A lot has changed in 10 years, and the music industry is no exception. The retrofuturism of Kavinsky, however, remains as fresh and relevant as ever, which only confirms the endurance of his sound and its indelible permanence in the collective imaginary. The danger, of course, would be to keep on rewriting “Nightcall” over and over again, a trap Kavinsky seemed conscious enough of in order to properly escape it: “The break allowed people to forget about me for a little bit so that when I felt ready to return, I could perhaps try new things,” he has said. And even though an instant association to a specific song or sound can be suffocating, there’s also a need to be mindful of the other side of the coin; of forcing radical change upon one’s own style only to show there’s more to it – which is prejudicial just the same.
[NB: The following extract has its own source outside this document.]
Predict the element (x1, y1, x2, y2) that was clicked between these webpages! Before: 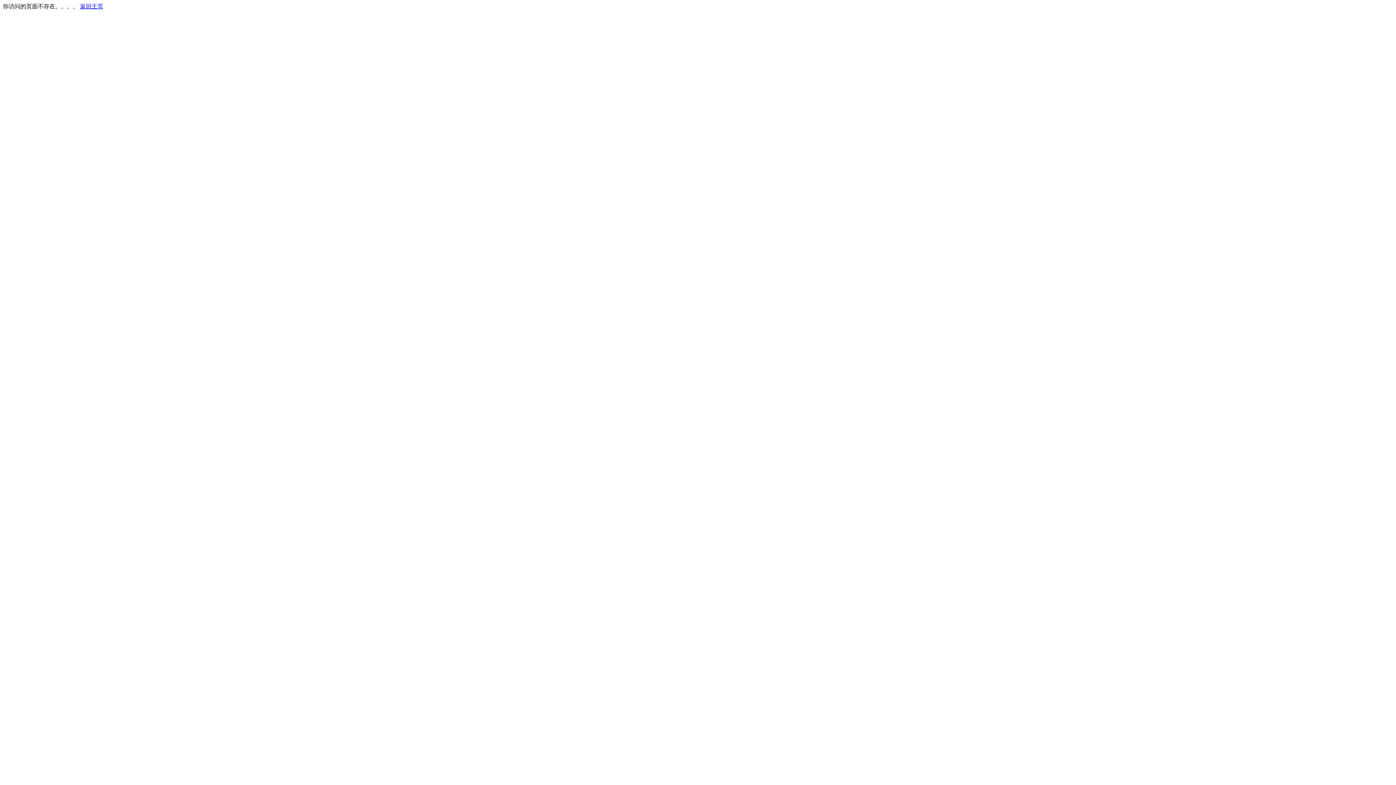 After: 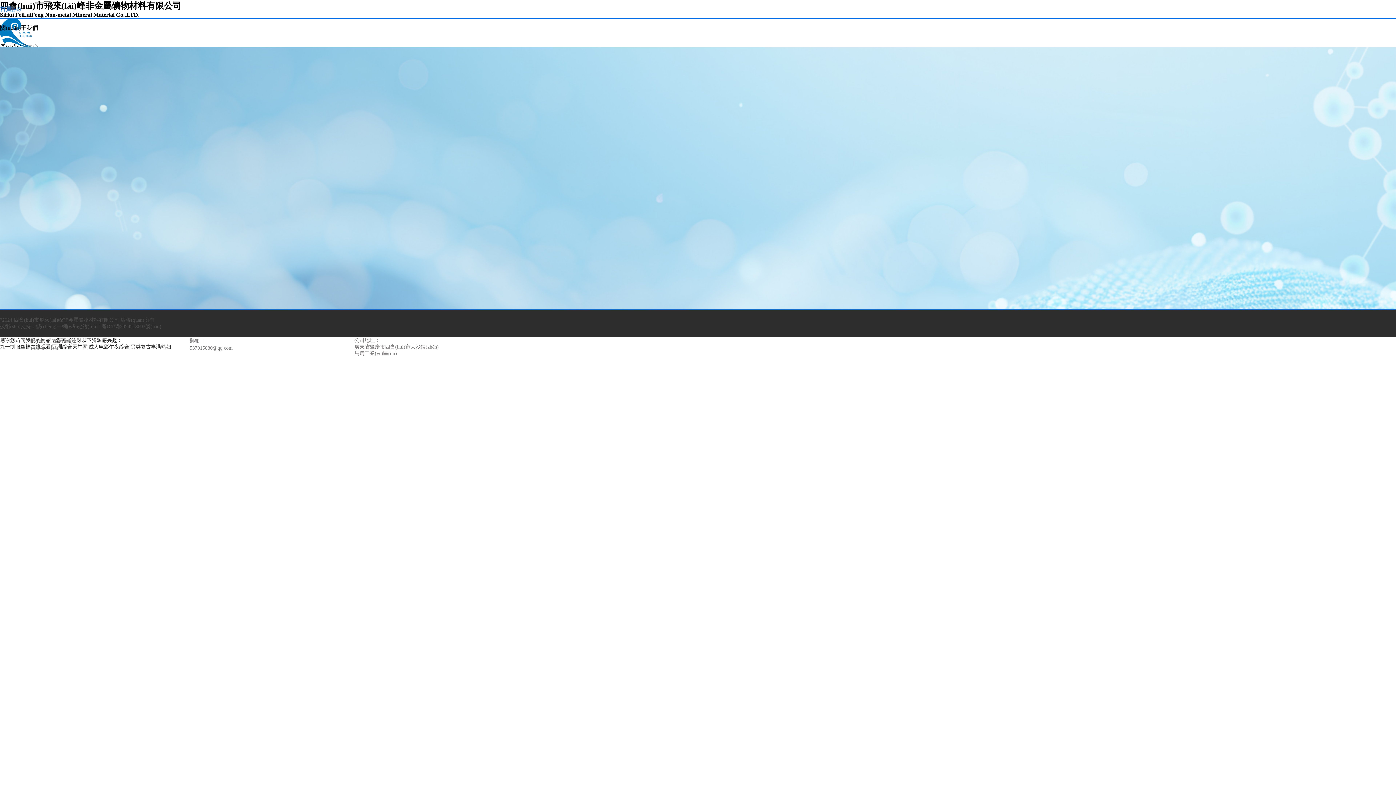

Kavinsky’s careful approach and eventual mastery of these two forces is what characterises the clean accuracy of his delivery on Reborn. Recorded in the late Philippe Zdar’s Motorbass studios in Paris, the album unleashes an astounding journey somewhere beyond the universe, driving on an interstellar highway at maximum speed alone at dawn.
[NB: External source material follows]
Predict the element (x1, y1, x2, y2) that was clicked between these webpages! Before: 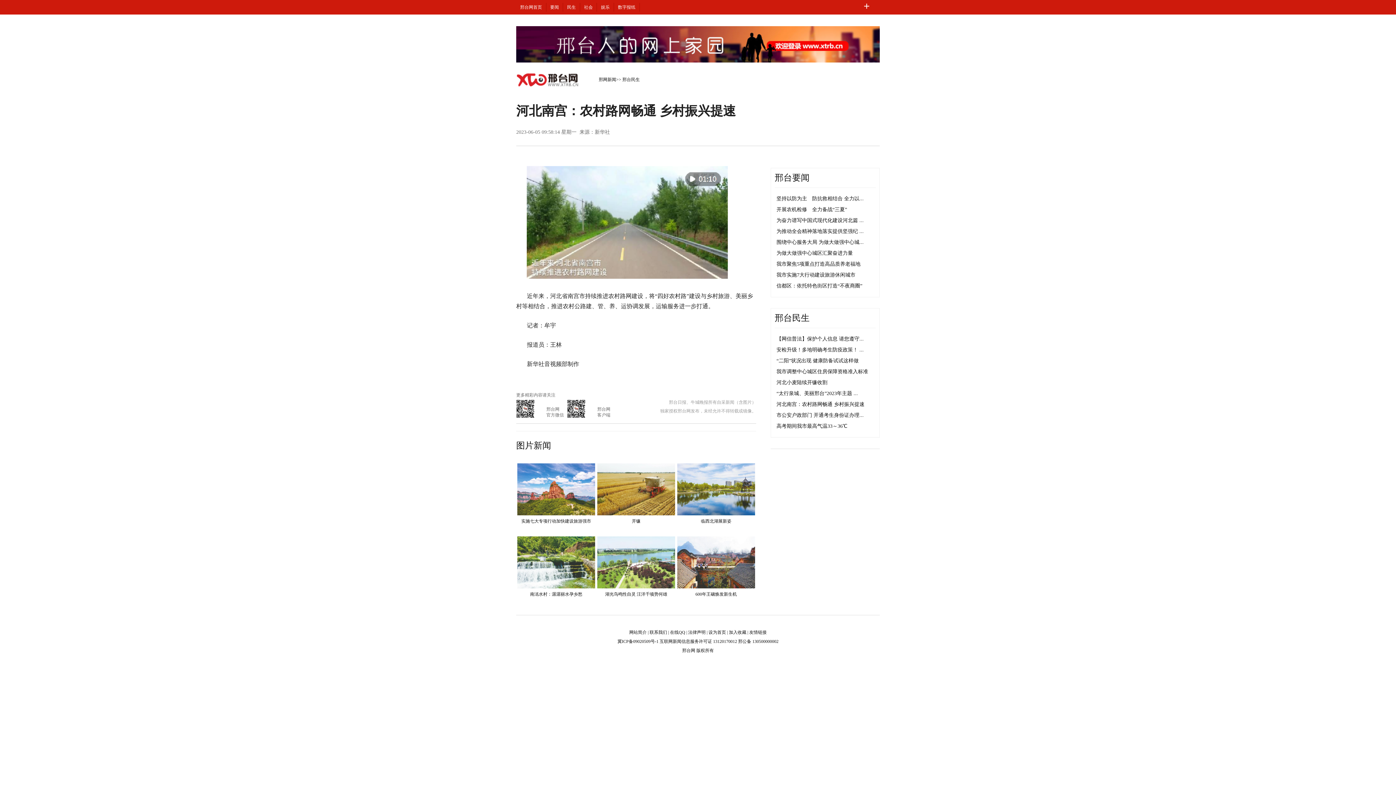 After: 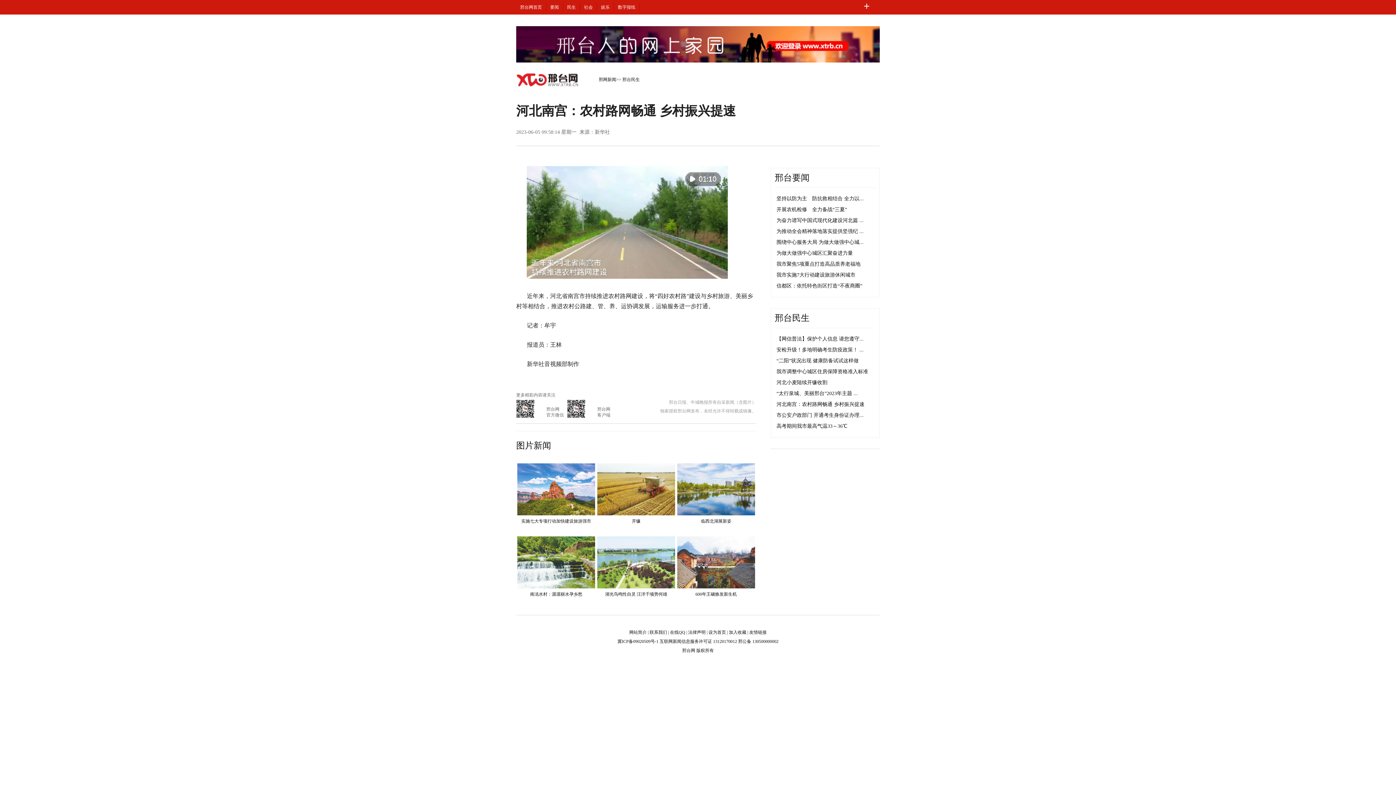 Action: bbox: (776, 423, 847, 429) label: 高考期间我市最高气温33～36℃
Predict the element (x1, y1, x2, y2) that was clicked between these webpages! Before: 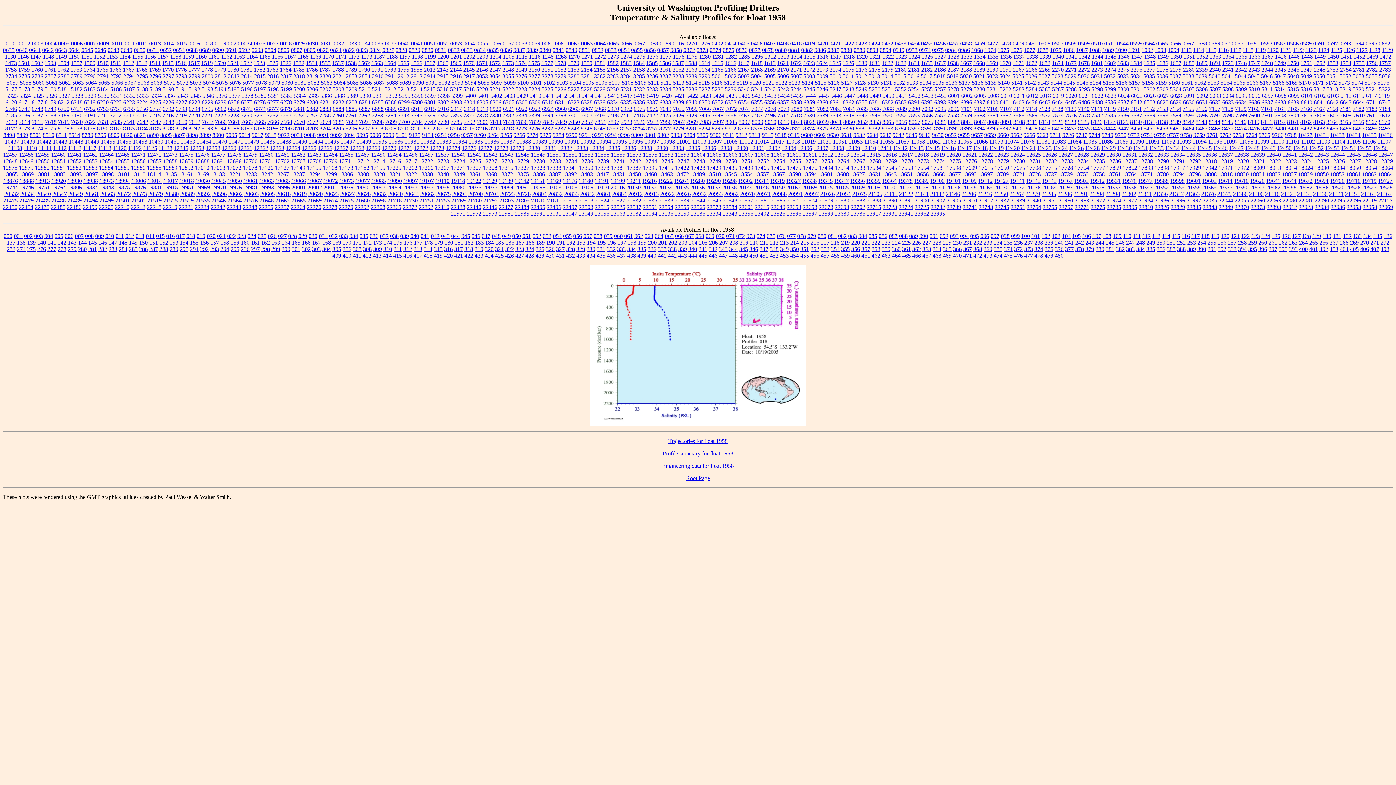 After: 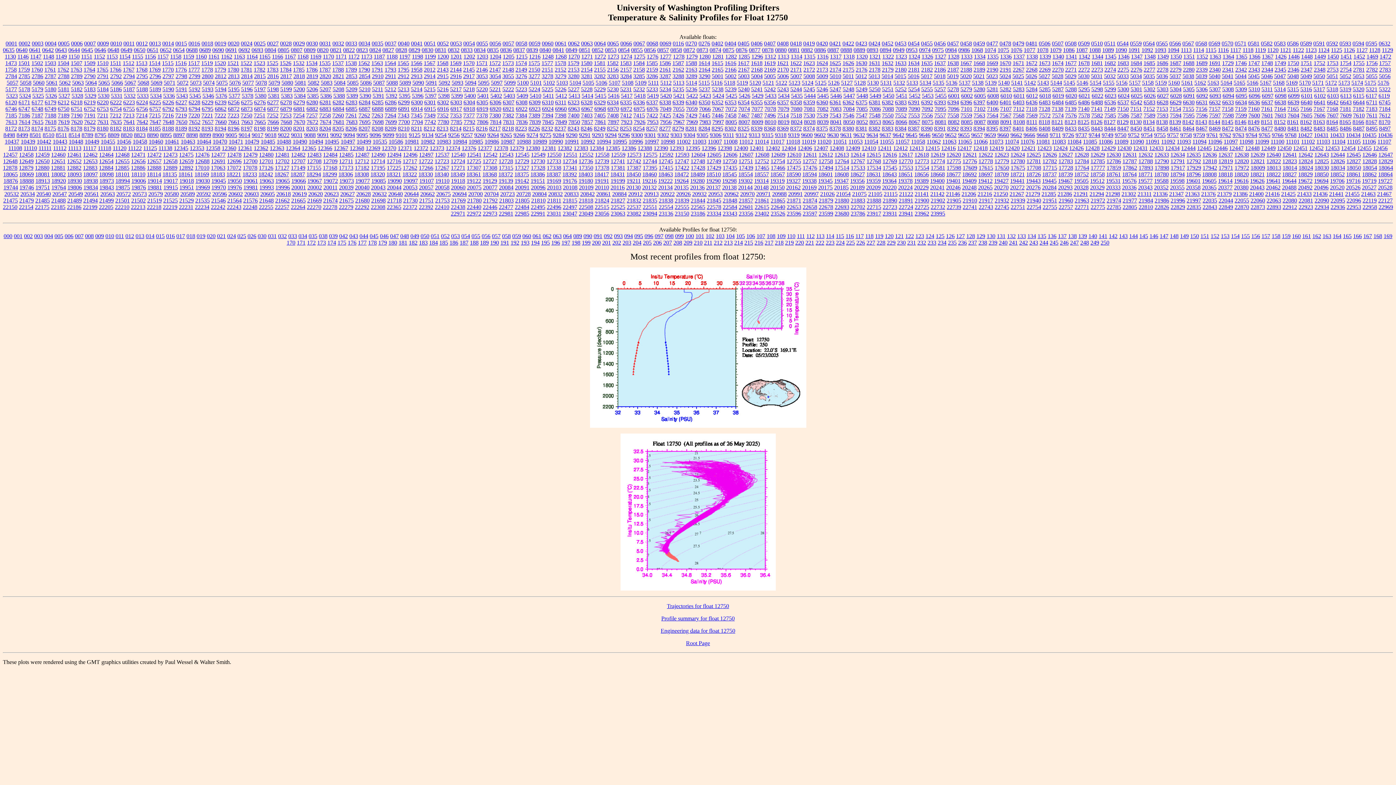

The 80s sci-fi vibe showcased by the cover doesn’t try to conceal it, either: Reborn often feels like traveling simultaneously to the past and the future in a larger-than-life overwhelmingness similar to watching a film in IMAX. It’s this complete immersion that wraps the record as a whole, rendering it as exciting as the newest sequel of your favourite superhero series.
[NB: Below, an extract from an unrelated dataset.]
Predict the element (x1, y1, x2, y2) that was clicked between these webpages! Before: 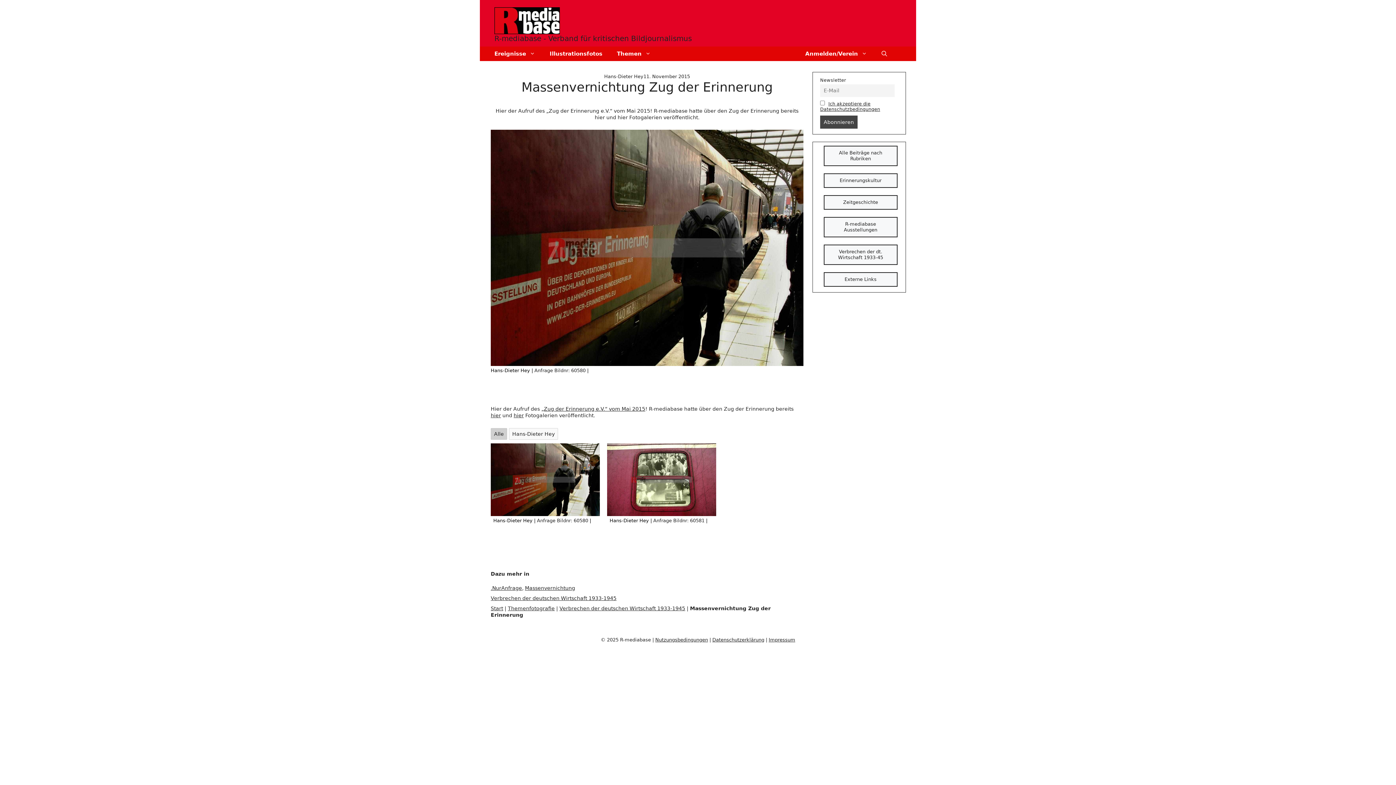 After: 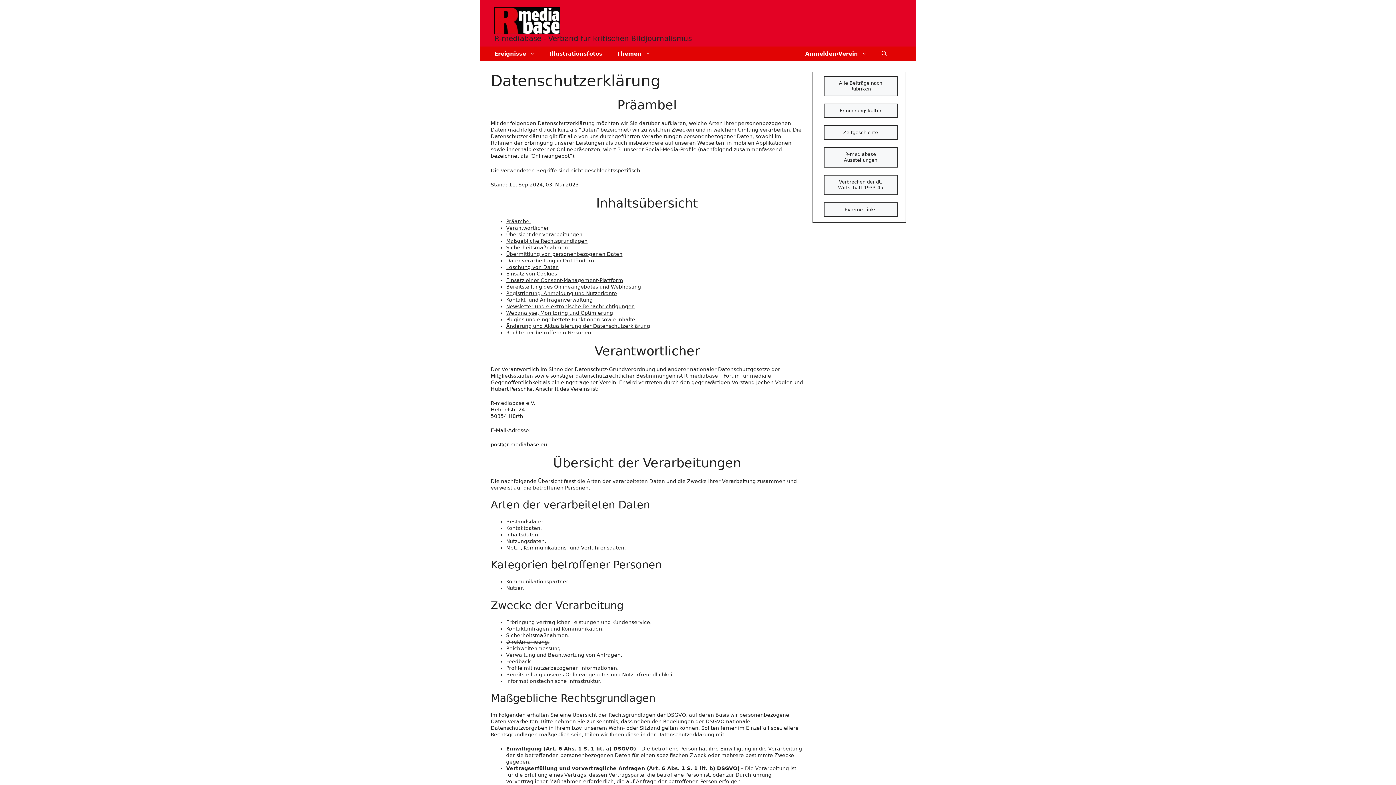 Action: bbox: (712, 637, 764, 642) label: Datenschutzerklärung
Although the album is insanely cohesive both in terms of writing and production, its 12 tracks appear not as simple variations of a same theme but instead as intricate internal dialogues. Opener “Pulsar”, for example, is a terrific downtempo symphony, tragic and fatalistic like the best Moroder soundtracks (American Gigolo‘s “Hello Mr. W.A.M.” comes to mind), while the title-track explodes in a neo-noir fantasy and “Trigger” offers ecstatic  glimpses of violins in a contained and anticipating manner that never gives too much away.

The true peak comes with “Zenith”, a stunning near-ballad with breathtaking orchestration and an evocative pathos (“We once were electric, now we’re flatlined / We’re running too late and running out of time”) that lays the neon-emotional foundation for “Zombie”, a rollercoaster ride through the opening credits of an 80s animated TV series set in an alternative dystopian future. But what if that dystopian future is now, doesn’t it make Reborn the most fitting and spectacular soundtrack for our apocalyptic times? This theme is conceptually reprised by “Outsider”‘s opening notes, which are slightly reminiscent of the beginning of The Eagles’ “Wasted Time” from Hotel California – another album portraying a parallel reality, a paradise lost in decadence. And while “Horizon” briefly sounds like a promise, it also warns of cycles repeating.

It is perhaps wise to refrain from calling something an ‘instant classic’, especially since the concept of classic is itself ever-changing as civilisation struggles to adapt to what we often insist in accepting as essential for survival. But while some vow we never had it so good, Kavinsky interpolates with the strongest of counterarguments: warmth in a synthesiser, gospel in a vocoder, beauty in disintegration. Reborn informs us we’ve been here before but can’t seem to remember when or how, or what to do with that information; so we opt to deliciously melt in faux technological surrender and isolation as the album projects our eternal paradox of brilliance through vulnerability.